REQUIRED WORK:
Repeat the whole listing below exactly as it reads.

RAW DATA:
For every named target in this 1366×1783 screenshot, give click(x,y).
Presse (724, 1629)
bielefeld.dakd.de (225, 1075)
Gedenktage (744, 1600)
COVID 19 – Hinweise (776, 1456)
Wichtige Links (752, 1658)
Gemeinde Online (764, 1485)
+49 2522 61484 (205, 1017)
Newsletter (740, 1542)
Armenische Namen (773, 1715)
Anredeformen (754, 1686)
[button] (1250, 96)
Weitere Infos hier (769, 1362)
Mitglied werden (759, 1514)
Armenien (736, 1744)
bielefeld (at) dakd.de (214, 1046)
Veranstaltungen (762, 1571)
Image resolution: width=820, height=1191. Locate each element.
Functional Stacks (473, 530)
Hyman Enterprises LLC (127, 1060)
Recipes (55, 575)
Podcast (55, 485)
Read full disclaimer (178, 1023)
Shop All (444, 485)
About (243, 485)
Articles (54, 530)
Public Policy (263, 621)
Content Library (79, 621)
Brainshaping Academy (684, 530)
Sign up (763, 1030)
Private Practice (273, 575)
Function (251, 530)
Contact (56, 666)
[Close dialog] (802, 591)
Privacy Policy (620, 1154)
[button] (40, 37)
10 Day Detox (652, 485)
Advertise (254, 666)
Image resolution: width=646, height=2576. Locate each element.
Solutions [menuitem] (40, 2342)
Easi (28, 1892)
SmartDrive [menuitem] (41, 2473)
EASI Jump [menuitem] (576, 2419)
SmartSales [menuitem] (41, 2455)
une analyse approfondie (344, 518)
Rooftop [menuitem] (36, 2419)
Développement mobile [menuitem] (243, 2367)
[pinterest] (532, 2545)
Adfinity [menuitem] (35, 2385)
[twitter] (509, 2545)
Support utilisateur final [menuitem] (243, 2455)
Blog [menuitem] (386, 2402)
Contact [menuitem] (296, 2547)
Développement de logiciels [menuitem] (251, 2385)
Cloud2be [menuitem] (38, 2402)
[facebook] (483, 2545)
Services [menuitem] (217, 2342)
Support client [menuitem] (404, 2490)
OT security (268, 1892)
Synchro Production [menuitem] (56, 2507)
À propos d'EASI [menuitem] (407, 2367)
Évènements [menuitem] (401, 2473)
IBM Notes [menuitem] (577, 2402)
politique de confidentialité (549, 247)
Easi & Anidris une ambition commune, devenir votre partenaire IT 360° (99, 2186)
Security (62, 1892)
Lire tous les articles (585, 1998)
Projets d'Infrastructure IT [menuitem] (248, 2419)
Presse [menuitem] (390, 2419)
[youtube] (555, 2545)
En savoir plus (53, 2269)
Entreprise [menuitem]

RESPONSE TO THIS EXERCISE:
For every named target in this 1366×1783 screenshot, give click(x,y).
Presse (724, 1629)
bielefeld.dakd.de (225, 1075)
Gedenktage (744, 1600)
COVID 19 – Hinweise (776, 1456)
Wichtige Links (752, 1658)
Gemeinde Online (764, 1485)
+49 2522 61484 (205, 1017)
Newsletter (740, 1542)
Armenische Namen (773, 1715)
Anredeformen (754, 1686)
[button] (1250, 96)
Weitere Infos hier (769, 1362)
Mitglied werden (759, 1514)
Armenien (736, 1744)
bielefeld (at) dakd.de (214, 1046)
Veranstaltungen (762, 1571)
Image resolution: width=820, height=1191. Locate each element.
Functional Stacks (473, 530)
Hyman Enterprises LLC (127, 1060)
Recipes (55, 575)
Podcast (55, 485)
Read full disclaimer (178, 1023)
Shop All (444, 485)
About (243, 485)
Articles (54, 530)
Public Policy (263, 621)
Content Library (79, 621)
Brainshaping Academy (684, 530)
Sign up (763, 1030)
Private Practice (273, 575)
Function (251, 530)
Contact (56, 666)
[Close dialog] (802, 591)
Privacy Policy (620, 1154)
[button] (40, 37)
10 Day Detox (652, 485)
Advertise (254, 666)
Image resolution: width=646, height=2576. Locate each element.
Solutions [menuitem] (40, 2342)
Easi (28, 1892)
SmartDrive [menuitem] (41, 2473)
EASI Jump [menuitem] (576, 2419)
SmartSales [menuitem] (41, 2455)
une analyse approfondie (344, 518)
Rooftop [menuitem] (36, 2419)
Développement mobile [menuitem] (243, 2367)
[pinterest] (532, 2545)
Adfinity [menuitem] (35, 2385)
[twitter] (509, 2545)
Support utilisateur final [menuitem] (243, 2455)
Blog [menuitem] (386, 2402)
Contact [menuitem] (296, 2547)
Développement de logiciels [menuitem] (251, 2385)
Cloud2be [menuitem] (38, 2402)
[facebook] (483, 2545)
Services [menuitem] (217, 2342)
Support client [menuitem] (404, 2490)
OT security (268, 1892)
Synchro Production [menuitem] (56, 2507)
À propos d'EASI [menuitem] (407, 2367)
Évènements [menuitem] (401, 2473)
IBM Notes [menuitem] (577, 2402)
politique de confidentialité (549, 247)
Easi & Anidris une ambition commune, devenir votre partenaire IT 360° (99, 2186)
Security (62, 1892)
Lire tous les articles (585, 1998)
Projets d'Infrastructure IT [menuitem] (248, 2419)
Presse [menuitem] (390, 2419)
[youtube] (555, 2545)
En savoir plus (53, 2269)
Entreprise [menuitem]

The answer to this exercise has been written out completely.